[Opening Data to use section]
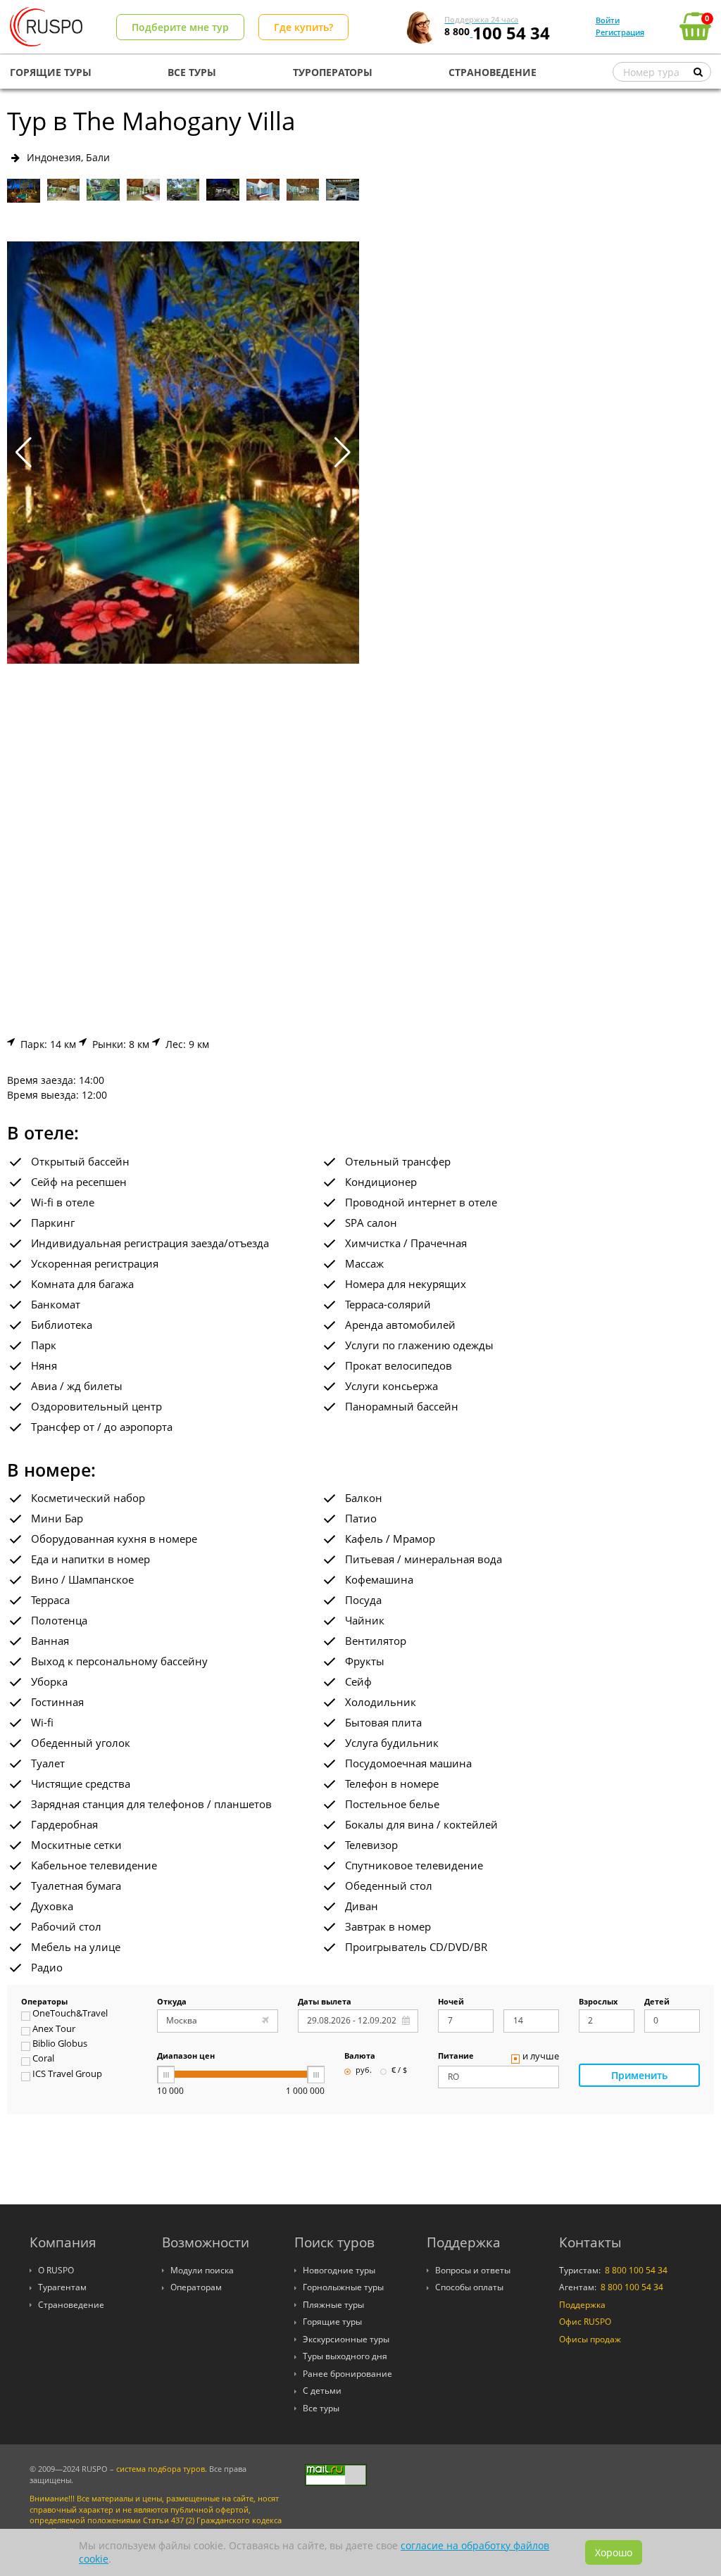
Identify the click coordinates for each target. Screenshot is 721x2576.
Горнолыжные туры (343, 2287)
[Closing Data to use section]
[Opening Data to use section]
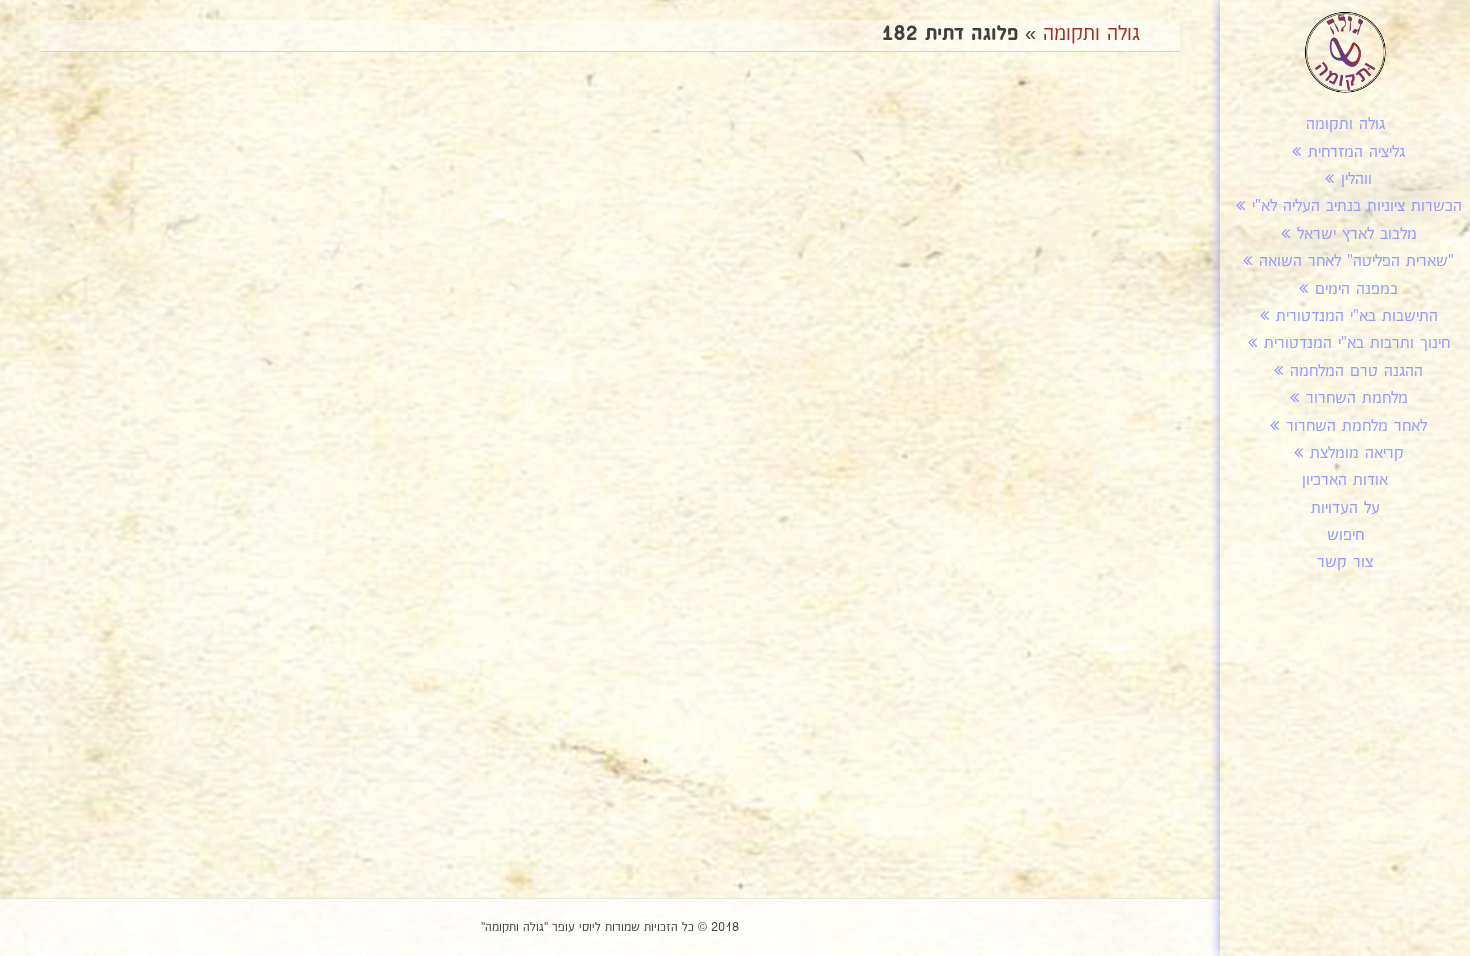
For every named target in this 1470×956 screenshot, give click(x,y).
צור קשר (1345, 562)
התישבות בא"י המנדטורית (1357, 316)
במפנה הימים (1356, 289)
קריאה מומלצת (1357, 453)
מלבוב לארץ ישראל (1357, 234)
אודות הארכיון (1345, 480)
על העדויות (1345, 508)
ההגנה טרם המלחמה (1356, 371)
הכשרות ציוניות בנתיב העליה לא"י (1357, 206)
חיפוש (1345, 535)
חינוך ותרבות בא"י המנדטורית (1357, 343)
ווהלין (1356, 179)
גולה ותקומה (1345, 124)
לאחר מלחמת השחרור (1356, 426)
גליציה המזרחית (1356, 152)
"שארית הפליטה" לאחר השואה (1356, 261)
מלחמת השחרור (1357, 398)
[Closing Data to use section]
[Opening Data to use section]
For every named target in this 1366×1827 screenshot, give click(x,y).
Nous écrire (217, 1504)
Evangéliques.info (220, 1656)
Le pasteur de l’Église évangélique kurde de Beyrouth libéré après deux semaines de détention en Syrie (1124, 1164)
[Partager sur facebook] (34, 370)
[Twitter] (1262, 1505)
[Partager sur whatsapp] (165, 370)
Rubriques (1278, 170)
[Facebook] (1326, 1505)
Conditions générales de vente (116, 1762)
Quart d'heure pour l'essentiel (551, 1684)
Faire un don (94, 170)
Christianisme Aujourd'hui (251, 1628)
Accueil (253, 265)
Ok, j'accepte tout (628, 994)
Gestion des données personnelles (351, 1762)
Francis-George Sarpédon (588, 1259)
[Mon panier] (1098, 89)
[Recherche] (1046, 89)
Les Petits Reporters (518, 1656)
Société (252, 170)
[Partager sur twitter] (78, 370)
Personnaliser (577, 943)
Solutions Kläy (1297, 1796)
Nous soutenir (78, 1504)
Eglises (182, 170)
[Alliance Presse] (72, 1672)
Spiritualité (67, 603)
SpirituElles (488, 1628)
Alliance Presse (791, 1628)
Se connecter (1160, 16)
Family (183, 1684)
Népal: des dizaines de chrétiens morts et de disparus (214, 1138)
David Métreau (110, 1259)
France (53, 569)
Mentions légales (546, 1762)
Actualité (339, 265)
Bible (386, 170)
[Closing Data to use section]
### Requirement
Filter the preceding entries down to the lines with "every".

### The completed task
For every named target in this 1470×956 screenshot, give click(x,y).
For every named target in this 1366×1827 screenshot, give click(x,y).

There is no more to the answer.